Difference between revisions of "Basic Queries"

Revision as of 14:37, 3 February 2015

This tutorial assumes you have the HelloWorld Java project in your workspace and have just completed the Learning Atlas Setup tutorials.

If you haven't already enter the following queries in the Atlas Shell. Don't worry what they mean right now, by the end of this tutorial you will!
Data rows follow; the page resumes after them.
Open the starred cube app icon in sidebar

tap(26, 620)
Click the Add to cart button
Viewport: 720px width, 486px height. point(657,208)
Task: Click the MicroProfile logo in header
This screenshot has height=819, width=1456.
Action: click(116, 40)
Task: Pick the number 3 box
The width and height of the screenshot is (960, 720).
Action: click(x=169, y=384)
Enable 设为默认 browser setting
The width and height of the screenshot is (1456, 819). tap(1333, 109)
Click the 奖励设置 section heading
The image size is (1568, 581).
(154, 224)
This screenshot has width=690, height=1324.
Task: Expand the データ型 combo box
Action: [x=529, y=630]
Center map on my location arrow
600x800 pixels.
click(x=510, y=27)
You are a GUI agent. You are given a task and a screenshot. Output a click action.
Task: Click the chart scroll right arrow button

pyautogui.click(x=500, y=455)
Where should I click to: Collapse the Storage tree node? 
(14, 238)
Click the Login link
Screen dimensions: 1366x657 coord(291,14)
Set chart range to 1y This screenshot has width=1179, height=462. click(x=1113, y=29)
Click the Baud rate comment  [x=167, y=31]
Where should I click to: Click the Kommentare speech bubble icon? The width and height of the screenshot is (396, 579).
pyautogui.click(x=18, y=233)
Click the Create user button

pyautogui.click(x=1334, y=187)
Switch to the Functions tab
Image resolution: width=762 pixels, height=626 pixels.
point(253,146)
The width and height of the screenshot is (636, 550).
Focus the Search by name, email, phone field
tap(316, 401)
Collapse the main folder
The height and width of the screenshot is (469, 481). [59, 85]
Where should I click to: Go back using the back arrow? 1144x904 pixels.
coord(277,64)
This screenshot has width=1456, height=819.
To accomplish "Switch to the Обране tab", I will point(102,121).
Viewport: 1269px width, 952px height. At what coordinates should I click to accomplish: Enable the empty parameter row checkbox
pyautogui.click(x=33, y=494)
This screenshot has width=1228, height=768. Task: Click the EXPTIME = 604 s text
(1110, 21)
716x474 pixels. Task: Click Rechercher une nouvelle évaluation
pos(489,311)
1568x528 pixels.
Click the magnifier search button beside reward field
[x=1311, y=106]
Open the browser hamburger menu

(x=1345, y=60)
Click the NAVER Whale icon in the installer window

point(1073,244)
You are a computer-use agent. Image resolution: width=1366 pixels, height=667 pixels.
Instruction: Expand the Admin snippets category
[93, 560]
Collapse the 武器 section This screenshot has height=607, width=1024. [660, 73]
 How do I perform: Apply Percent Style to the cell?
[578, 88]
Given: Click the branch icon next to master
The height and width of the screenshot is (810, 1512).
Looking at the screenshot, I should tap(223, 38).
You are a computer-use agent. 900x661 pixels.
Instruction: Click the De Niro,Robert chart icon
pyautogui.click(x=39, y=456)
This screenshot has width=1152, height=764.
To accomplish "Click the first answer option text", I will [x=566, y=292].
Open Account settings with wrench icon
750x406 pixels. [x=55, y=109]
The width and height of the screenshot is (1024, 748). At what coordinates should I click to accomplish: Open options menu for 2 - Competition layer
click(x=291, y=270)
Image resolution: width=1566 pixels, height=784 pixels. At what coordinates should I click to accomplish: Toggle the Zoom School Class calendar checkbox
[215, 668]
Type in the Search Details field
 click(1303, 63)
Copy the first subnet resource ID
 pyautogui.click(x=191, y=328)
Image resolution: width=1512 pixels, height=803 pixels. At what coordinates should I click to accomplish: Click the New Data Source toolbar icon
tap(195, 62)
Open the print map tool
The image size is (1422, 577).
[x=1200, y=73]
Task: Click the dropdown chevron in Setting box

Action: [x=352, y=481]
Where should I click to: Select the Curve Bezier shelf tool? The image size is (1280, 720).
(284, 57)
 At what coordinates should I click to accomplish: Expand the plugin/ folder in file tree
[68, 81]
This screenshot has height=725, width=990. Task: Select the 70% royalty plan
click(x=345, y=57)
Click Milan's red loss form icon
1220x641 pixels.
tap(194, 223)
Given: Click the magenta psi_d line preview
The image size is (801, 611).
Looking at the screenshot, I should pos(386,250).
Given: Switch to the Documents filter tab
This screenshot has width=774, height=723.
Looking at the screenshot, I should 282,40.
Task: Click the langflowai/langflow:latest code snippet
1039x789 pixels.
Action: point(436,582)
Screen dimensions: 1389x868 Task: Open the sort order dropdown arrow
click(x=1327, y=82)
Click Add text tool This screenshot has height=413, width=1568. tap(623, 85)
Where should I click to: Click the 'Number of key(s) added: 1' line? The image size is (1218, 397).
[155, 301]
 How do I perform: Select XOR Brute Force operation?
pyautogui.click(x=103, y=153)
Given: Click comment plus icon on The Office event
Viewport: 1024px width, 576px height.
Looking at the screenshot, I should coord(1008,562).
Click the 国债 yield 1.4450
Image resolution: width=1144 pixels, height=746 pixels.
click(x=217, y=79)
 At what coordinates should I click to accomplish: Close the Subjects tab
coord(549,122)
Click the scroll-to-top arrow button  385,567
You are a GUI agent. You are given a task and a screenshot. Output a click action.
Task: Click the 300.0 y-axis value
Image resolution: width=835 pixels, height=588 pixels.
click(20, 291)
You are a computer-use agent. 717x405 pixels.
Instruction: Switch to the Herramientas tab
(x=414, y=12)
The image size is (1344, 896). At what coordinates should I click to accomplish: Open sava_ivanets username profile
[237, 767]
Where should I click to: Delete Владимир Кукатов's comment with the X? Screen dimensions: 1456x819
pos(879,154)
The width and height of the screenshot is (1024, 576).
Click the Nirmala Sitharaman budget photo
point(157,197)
var declaresEdges = universe.edgesTaggedWithAny(Edge.DECLARES).retainEdges()
var appMethods = declaresEdges.forward(universe.project("HelloWorld"))
var methods = app.nodesTaggedWithAny(Node.METHOD)
var initializers = app.methods("<init>") union app.methods("<clinit>")
var constructors = app.nodesTaggedWithAny(Node.IS_CONSTRUCTOR)
var callEdges = universe.edgesTaggedWithAny(Edge.CALL).retainEdges()
var graph = (appMethods difference (initializers union constructors)).induce(callEdges)
show(graph)

Your Eclipse should now look something like the following screenshot.

Note: You can drag and drop Eclipse views around and rearrange them by pinning views to different areas in Eclipse.

Let's take a look at the graph that Atlas computed for us in response to our queries. We see a graph with 7 methods (A, B, ... G). We also see that all of these methods are public (green dot icon) static (S icon) methods. We see that all methods are declared inside the class MyClass. MyClass is declared by the package com.example which is declared in the project HelloWorld. Most importantly, we see that many of the methods have a directed call relationship to other methods. Atlas has recorded and abstracted the relationships in the MyClass.java source code file. You can see in the source that method A calls method B in its body. In the graph this is represented by a call edge from the A method node to the B method node.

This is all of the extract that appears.